On Mon, Apr 17, 2017 at 1:27 AM, Yongji Xie <elohimes at gmail.com> wrote:
> 2017-04-15 6:54 GMT+08:00 Bjorn Helgaas <helgaas at kernel.org>:
>>
>> On Mon, Apr 10, 2017 at 07:58:14PM +0800, Yongji Xie wrote:
>> > Currently we reassign the alignment by extending resources' size in
>> > pci_reassigndev_resource_alignment(). This could potentially break
>> > some drivers when the driver uses the size to locate register
>> > whose length is related to the size.
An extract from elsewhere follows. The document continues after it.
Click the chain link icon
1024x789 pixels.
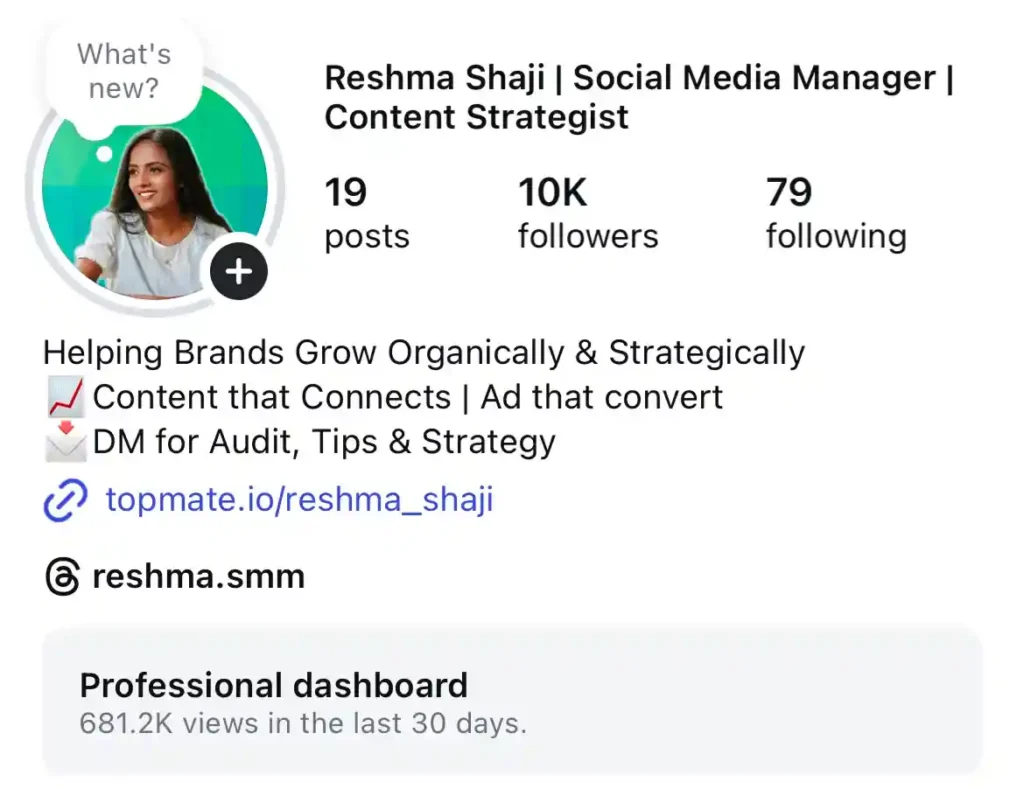pos(66,500)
Some examples as below:
>> >
>> > - misc/Hpilo.c:
>>
>> If you're going to quote filenames, they need to match the actual
>> files in the tree.  In this case, "hpilo.c", not "Hpilo.c".  Also
>> "Nes_hw.c" below is incorrect.
>>
>
> Will fix it.
>
>>
>> > off = pci_resource_len(pdev, bar) - 0x2000;
>> >
>> > - net/ethernet/chelsio/cxgb4/cxgb4_uld.h:
>> > (pci_resource_len((pdev), 2) - roundup_pow_of_two((vres)->ocq.size))
>> >
>> > - infiniband/hw/nes/Nes_hw.c:
>> > num_pds = pci_resource_len(nesdev->pcidev, BAR_1) >> PAGE_SHIFT;
>>
>> This BAR is apparently at least a page in size already, so this only
>> breaks if we request alignment of more than a page size.
>>
>
> Oh, yes. I'll remove this one.
>
>> > This risk could be easily prevented before because we only had one way
>> > (kernel parameter resource_alignment) to touch those codes. And even
>> > some users may be happy to see the extended size.
>>
>> Currently, pci_reassigndev_resource_alignment() extends the size of
>> some resources when we use "pci=resource_alignment=..."  That
>> certainly breaks places like the ones above.
>>
>> What do you mean by "some users may be happy to see the extended
>> size"?  We're increasing a resource size to something larger than what
>> the BAR actually responds to.  I don't see how that can ever be an
>> *improvement*.  I can see how most drivers won't care, and a few (like
>> the ones you cite above) will break.  But I don't see how any driver
>> could be *helped* by us making the resource larger.
>>
>
> From commit 32a9a68 (PCI: allow assignment of memory resources with a
> specified alignment), it seems that "pci=resource_alignment" was introduced
> because we want to use PCI pass-through for some page-unaligned devices.
>
> So there might be some cases that users use "pci=resource_alignment" to
> extend the BAR's size then passthrough them. That's why I say "some users
> may be happy to see the extended size". We are not able to passthrough
> the device unless we extend its BARs to PAGE_SIZE.
>
>>
>> > But now we introduce pcibios_default_alignment() to set default
>> > alignment
>> > for all PCI devices which would also touch those codes. It would be hard
>> > to prevent the risk in this case. So this patch tries to use
>> > START_ALIGNMENT to identify the resource's alignment without extending
>> > the size when the alignment reassigning is caused by the default
>> > alignment.
>> >
>> > Signed-off-by: Yongji Xie <elohimes at gmail.com>
>> > ---
>> >  drivers/pci/pci.c |   34 ++++++++++++++++++++++++----------
>> >  1 file changed, 24 insertions(+), 10 deletions(-)
>> >
>> > diff --git a/drivers/pci/pci.c b/drivers/pci/pci.c
>> > index 02f1255..358366e 100644
>> > --- a/drivers/pci/pci.c
>> > +++ b/drivers/pci/pci.c
>> > @@ -4959,11 +4959,13 @@ resource_size_t __weak
>> > pcibios_default_alignment(struct pci_dev *dev)
>> >  /**
>> >   * pci_specified_resource_alignment - get resource alignment specified
>> > by user.
>> >   * @dev: the PCI device to get
>> > + * @resize: whether or not to change resources' size when reassigning
>> > alignment
>> >   *
>> >   * RETURNS: Resource alignment if it is specified.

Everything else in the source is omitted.